TASK INSTRUCTIONS: Each line of the data below from the one holding "The height and width of the screenshot is (506, 801)." to the one holding "This screenshot has height=1324, width=1080.", inclusive, is to be reproduced exactly; no other line belongs in the answer.

DATA SHOWN:
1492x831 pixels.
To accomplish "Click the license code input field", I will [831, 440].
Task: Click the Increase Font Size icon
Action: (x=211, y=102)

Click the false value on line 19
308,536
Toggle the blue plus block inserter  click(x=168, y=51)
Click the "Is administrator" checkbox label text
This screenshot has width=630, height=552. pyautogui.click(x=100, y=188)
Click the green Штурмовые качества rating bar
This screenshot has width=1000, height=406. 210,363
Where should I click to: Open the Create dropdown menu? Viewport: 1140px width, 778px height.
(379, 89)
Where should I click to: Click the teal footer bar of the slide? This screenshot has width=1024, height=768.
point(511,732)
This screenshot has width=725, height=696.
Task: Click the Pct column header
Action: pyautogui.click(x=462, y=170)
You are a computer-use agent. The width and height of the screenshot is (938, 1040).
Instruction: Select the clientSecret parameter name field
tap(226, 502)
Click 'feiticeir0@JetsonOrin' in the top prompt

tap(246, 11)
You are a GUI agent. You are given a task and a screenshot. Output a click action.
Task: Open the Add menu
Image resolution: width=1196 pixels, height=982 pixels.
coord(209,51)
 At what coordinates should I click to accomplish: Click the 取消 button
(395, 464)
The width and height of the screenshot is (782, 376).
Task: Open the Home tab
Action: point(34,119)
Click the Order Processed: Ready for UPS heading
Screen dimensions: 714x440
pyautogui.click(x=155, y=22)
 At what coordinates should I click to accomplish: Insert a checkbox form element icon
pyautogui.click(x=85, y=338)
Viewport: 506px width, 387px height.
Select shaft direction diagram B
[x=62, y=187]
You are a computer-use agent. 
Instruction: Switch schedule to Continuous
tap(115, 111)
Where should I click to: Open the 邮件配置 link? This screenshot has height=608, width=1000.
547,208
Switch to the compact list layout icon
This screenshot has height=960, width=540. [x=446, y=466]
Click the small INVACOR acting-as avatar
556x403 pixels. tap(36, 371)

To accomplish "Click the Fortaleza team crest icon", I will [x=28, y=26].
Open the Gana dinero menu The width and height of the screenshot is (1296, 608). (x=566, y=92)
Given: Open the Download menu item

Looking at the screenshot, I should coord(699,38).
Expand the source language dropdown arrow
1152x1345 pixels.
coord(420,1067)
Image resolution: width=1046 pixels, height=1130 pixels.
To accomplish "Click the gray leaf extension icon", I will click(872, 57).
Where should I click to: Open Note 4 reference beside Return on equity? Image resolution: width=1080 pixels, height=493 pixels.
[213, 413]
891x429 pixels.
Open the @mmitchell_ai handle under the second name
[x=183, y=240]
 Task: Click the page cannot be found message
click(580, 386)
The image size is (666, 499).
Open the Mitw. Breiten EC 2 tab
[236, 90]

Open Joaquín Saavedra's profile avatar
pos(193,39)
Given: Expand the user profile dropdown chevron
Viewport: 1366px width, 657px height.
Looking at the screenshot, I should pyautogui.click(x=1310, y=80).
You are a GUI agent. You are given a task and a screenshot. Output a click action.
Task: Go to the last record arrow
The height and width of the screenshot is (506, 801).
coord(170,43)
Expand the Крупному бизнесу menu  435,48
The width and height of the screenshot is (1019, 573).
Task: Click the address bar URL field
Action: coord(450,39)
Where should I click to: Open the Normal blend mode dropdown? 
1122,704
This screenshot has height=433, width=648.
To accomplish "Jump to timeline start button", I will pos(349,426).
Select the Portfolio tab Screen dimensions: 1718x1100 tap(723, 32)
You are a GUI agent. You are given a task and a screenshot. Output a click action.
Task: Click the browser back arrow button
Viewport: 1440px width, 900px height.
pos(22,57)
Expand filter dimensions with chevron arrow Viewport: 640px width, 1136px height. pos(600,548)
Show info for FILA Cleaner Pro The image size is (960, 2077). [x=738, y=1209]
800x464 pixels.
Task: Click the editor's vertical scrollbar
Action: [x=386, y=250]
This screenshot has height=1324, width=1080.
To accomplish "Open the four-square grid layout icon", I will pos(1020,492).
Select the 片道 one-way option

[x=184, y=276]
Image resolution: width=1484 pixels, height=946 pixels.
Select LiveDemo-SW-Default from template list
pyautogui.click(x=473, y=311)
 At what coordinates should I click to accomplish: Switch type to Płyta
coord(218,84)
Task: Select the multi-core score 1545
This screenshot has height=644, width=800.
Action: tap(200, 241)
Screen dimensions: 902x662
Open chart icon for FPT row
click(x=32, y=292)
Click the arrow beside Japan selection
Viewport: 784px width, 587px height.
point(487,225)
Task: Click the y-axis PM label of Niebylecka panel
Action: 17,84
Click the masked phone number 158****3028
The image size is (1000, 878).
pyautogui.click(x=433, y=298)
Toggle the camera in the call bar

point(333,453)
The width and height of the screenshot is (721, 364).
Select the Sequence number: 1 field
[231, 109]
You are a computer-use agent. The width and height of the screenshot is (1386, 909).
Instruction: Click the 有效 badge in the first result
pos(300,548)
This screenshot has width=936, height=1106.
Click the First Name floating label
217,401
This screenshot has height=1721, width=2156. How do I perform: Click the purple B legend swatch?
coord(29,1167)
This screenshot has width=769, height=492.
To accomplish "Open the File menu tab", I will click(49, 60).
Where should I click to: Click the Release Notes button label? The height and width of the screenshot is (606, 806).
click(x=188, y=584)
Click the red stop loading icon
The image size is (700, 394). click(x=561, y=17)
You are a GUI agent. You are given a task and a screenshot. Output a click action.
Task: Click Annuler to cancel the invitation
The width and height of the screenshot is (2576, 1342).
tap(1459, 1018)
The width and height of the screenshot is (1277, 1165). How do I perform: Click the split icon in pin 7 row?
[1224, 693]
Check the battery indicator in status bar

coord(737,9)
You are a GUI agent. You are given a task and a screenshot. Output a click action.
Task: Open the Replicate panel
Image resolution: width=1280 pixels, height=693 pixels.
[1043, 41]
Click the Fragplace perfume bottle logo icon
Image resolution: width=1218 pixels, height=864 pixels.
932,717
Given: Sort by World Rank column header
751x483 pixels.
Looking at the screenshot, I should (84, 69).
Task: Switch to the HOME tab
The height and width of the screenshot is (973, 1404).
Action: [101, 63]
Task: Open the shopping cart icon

YOUR SOLUTION:
The height and width of the screenshot is (506, 801).
coord(170,43)
Expand the Крупному бизнесу menu  435,48
The width and height of the screenshot is (1019, 573).
Task: Click the address bar URL field
Action: coord(450,39)
Where should I click to: Open the Normal blend mode dropdown? 
1122,704
This screenshot has height=433, width=648.
To accomplish "Jump to timeline start button", I will pos(349,426).
Select the Portfolio tab Screen dimensions: 1718x1100 tap(723, 32)
You are a GUI agent. You are given a task and a screenshot. Output a click action.
Task: Click the browser back arrow button
Viewport: 1440px width, 900px height.
pos(22,57)
Expand filter dimensions with chevron arrow Viewport: 640px width, 1136px height. pos(600,548)
Show info for FILA Cleaner Pro The image size is (960, 2077). [x=738, y=1209]
800x464 pixels.
Task: Click the editor's vertical scrollbar
Action: [x=386, y=250]
This screenshot has height=1324, width=1080.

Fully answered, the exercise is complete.